Gregarias, cooperativas, ruidosas e inteligentes. Así es el comportamiento de la Cotorra Argentina -especie nativa de Argentina, el sur de Bolivia, el sur de Brasil, Paraguay y Uruguay-, cuya particular capacidad ingenieril le ha permitido adaptarse al frío y al calor en diversos países del mundo, impactando negativamente en los ecosistemas. Ya en 1997 fueron denominadas por el Servicio Agrícola y Ganadero en Chile como una especie invasora y dañina. Sin embargo, el manejo por parte de las municipalidades –responsables de su control–, ha sido acotado y heterogéneo.

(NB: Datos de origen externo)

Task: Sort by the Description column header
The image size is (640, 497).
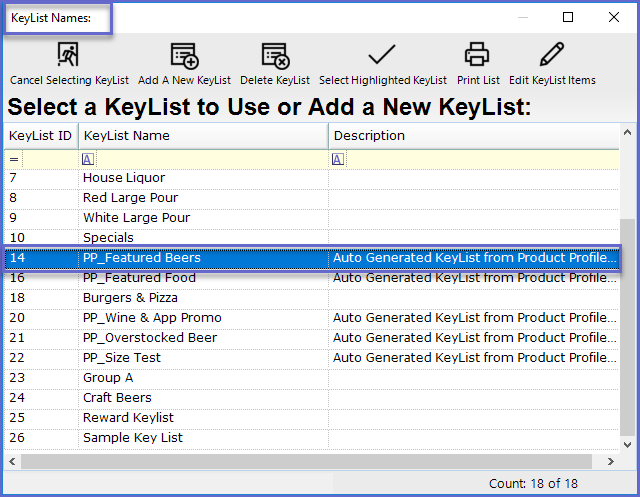Action: tap(470, 136)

“La segunda causa más importante de pérdida de biodiversidad en el mundo, y la primera en islas o en islas biogeográficas, como lo es Chile por su aislamiento, corresponde a las especies invasoras”, afirmó el profesor de la Facultad de Ciencias Veterinarias y Pecuarias, Cristóbal Briceño, quien lidera el proyecto de investigación sobre la Cotorra Argentina en la Región Metropolitana.
Alentado por el explosivo crecimiento de esta especie y la escasa literatura que existe sobre su impacto en el medioambiente, el veterinario y Doctor en Conservación por la Universidad de Cambridge, inició su investigación con apoyo de la Vicerrectoría de Investigación y Desarrollo, y ya desde 2017 con fondos estatales a través de FONDECYT.
“En el mundo hay muy pocos trabajos sobre cotorras. Estamos haciendo un primer levantamiento de información para saber cuál es el riesgo real de que estos patógenos puedan ser transmitidos a otros animales silvestres, domésticos y personas, y cómo pueden estar afectando la salud del ambiente”, afirmó Briceño, quien en el marco de este trabajo ya ha encontrado con su equipo cerca de 600 nidos en la Región Metropolitana y trabaja junto a 20 municipalidades de la RM.